Global positioning system (GPS) radiotelemetry has become an important wildlife research technique, but quantifying and addressing error and bias in resultant data requires additional work. This project addressed the effects of collar position (angle relative to the sky or horizon) and orientation (compass direction) on GPS-radiocollar performance by varying the position and orientation of five stationary GPS-radiocollars in southeast British Columbia.

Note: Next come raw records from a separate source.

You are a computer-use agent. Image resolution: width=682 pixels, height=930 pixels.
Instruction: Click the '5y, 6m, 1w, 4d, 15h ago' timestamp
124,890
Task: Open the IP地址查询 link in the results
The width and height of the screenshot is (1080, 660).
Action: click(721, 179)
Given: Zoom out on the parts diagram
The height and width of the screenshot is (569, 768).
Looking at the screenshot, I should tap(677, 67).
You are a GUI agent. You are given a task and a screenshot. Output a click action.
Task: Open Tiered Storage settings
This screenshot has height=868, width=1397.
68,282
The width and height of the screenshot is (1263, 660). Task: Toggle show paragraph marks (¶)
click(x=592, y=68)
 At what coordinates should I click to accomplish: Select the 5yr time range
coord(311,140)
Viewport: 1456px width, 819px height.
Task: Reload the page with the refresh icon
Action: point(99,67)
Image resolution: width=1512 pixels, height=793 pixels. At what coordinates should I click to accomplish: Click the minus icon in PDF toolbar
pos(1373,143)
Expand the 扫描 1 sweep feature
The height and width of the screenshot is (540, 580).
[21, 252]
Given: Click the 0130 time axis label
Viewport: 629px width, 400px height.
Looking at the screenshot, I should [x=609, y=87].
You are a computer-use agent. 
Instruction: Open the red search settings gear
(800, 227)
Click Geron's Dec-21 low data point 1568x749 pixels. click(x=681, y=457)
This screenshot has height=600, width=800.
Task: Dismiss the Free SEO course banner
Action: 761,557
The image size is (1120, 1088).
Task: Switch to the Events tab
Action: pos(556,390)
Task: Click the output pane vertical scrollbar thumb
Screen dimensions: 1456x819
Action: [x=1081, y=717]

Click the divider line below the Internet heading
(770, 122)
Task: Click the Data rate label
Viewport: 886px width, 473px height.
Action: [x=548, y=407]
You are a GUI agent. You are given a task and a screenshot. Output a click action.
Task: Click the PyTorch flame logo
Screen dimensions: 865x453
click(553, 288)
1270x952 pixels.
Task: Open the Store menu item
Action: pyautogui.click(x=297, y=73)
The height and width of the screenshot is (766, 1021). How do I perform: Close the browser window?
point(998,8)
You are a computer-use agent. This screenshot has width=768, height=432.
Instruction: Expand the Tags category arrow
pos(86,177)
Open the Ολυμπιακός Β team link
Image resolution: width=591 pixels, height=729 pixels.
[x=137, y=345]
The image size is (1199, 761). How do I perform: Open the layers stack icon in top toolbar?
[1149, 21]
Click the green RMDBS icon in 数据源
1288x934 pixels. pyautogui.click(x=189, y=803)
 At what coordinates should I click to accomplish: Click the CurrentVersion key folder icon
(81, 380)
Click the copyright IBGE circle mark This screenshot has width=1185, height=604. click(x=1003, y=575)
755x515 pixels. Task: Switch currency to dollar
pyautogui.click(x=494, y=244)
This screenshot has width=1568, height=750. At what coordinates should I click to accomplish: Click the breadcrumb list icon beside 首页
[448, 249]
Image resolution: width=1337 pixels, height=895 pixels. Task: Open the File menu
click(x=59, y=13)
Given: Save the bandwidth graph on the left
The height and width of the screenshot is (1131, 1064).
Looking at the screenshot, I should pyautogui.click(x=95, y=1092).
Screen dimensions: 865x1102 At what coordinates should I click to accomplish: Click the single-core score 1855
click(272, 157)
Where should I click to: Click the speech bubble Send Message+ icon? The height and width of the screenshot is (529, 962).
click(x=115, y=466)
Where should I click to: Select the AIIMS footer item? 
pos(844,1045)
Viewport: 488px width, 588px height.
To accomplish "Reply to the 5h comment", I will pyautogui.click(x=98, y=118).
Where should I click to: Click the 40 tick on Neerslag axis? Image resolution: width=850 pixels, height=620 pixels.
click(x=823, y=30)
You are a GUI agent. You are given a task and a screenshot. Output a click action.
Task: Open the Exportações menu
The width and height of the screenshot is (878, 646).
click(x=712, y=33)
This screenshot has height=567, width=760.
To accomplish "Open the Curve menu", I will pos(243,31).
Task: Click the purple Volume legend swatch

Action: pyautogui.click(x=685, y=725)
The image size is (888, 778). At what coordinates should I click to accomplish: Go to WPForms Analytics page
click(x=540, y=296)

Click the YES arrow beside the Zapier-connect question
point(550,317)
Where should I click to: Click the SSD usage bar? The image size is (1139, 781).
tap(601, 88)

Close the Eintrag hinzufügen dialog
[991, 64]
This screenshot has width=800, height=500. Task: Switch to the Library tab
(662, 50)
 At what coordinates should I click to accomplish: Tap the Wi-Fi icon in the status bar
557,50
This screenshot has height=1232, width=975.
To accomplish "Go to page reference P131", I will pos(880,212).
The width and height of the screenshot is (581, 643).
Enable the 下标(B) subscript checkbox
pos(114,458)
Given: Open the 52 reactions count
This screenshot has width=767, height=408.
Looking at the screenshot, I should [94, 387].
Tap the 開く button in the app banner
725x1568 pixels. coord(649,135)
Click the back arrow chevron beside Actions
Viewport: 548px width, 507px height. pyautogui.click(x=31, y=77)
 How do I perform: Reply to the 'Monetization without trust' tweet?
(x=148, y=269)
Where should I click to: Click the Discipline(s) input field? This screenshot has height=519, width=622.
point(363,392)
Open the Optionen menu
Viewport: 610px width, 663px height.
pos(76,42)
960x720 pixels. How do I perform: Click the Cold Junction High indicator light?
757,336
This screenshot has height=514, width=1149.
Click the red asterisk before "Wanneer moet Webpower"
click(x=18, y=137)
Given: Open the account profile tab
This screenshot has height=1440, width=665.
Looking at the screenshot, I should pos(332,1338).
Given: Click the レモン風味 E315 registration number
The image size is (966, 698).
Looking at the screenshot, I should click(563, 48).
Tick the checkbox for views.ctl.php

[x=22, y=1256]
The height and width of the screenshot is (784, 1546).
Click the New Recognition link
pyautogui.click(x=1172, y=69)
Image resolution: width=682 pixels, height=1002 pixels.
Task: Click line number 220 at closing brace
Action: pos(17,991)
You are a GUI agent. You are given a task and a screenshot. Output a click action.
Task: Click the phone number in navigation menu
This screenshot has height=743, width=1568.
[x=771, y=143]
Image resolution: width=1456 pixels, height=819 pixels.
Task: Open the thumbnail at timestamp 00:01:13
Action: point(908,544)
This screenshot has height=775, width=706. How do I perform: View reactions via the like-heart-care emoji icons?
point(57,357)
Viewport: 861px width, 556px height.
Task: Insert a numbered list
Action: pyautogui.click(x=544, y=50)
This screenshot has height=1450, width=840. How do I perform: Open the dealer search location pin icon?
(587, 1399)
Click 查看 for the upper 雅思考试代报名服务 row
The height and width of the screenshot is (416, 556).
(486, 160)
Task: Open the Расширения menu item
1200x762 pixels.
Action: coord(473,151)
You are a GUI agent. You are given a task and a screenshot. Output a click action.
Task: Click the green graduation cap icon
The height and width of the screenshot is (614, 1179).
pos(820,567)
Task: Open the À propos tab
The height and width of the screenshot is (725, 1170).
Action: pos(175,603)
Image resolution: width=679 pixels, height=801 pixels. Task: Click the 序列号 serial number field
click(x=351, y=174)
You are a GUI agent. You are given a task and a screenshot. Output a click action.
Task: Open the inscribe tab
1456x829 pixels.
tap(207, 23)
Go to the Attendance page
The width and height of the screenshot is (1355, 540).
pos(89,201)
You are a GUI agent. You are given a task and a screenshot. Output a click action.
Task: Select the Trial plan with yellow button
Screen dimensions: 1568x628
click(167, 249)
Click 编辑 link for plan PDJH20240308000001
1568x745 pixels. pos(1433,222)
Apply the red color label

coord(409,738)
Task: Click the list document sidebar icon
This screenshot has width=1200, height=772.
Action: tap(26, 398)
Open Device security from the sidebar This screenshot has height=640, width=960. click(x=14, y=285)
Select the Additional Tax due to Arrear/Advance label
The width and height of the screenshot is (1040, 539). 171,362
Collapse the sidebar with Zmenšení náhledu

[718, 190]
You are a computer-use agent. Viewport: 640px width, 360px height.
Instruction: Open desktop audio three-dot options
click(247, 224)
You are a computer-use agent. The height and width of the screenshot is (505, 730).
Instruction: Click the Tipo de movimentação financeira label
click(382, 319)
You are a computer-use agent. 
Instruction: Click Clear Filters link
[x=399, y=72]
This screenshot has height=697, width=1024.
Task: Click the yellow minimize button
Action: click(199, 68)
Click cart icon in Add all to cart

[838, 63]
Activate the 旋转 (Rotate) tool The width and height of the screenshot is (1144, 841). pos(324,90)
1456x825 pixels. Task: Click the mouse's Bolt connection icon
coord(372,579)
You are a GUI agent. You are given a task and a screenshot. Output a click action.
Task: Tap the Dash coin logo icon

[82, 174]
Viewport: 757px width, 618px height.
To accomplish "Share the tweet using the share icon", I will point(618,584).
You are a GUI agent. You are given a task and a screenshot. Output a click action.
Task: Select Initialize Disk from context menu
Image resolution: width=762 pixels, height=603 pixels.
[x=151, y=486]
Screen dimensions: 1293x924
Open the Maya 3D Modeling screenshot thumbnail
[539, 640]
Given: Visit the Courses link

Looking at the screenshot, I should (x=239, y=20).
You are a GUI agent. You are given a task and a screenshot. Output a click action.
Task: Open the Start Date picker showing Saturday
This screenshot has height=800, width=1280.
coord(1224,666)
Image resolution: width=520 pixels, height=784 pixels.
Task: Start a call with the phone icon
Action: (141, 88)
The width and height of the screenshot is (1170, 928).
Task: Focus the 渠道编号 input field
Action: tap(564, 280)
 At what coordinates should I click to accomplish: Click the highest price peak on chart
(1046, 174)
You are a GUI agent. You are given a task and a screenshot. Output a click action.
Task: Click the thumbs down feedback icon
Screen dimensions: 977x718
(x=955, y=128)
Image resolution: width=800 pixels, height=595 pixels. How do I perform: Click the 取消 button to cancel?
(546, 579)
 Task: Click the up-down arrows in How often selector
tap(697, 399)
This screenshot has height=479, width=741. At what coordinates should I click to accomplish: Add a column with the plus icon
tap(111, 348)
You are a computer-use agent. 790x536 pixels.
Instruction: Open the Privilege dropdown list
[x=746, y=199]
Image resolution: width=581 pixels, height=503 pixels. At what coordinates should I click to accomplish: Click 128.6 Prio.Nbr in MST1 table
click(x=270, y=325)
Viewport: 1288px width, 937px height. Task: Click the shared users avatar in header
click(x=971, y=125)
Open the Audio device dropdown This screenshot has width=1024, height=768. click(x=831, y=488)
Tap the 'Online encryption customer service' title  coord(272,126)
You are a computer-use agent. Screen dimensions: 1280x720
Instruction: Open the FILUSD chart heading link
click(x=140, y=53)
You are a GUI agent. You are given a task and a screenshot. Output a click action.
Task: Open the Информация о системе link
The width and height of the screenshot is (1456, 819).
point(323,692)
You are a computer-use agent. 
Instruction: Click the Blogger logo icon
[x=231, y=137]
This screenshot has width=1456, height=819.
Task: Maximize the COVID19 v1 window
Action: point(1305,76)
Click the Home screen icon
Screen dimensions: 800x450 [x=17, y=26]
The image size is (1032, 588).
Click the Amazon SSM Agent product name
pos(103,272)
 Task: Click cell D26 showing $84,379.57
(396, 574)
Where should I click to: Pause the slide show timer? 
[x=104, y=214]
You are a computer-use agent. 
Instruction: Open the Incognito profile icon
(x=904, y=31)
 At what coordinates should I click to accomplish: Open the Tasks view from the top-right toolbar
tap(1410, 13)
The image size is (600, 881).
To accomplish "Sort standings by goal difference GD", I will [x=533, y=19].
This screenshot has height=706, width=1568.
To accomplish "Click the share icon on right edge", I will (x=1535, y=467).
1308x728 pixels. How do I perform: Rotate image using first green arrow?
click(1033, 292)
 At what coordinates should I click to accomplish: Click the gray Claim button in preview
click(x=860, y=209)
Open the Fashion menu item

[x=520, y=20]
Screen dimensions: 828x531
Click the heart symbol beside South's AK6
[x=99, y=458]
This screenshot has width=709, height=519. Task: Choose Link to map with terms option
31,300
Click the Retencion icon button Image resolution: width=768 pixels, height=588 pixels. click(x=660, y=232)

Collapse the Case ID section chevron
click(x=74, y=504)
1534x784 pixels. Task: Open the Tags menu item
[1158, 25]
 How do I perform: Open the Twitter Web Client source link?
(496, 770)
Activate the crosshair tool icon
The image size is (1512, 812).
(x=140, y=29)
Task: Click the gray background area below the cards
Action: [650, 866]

The use of PDOP (positional dilution of precision) was also investigated as a method for screening data with high location errors. Orientation had no statistical effect on fix rates or location errors. The biggest source of variation was attributed to collar position which resulted in significantly lower performance at low angles. PDOP-based screening can be used to lower location error, but consideration of the trade-off between higher location accuracy and data loss (potentially leading to new bias) must be made. The research establishes the recommendation that orientation can safely be disregarded as a potential source of bias, but collar position remains one of the largest potential sources of bias and error and has large implications regarding animal activity and GPS-radiotelemetry research.

Related Publication:

Effects of radio-collar position and orientation on GPS radio-collar performance, and the implications of PDOP in data screening, Journal of Applied Exology, Vol 42, 2005.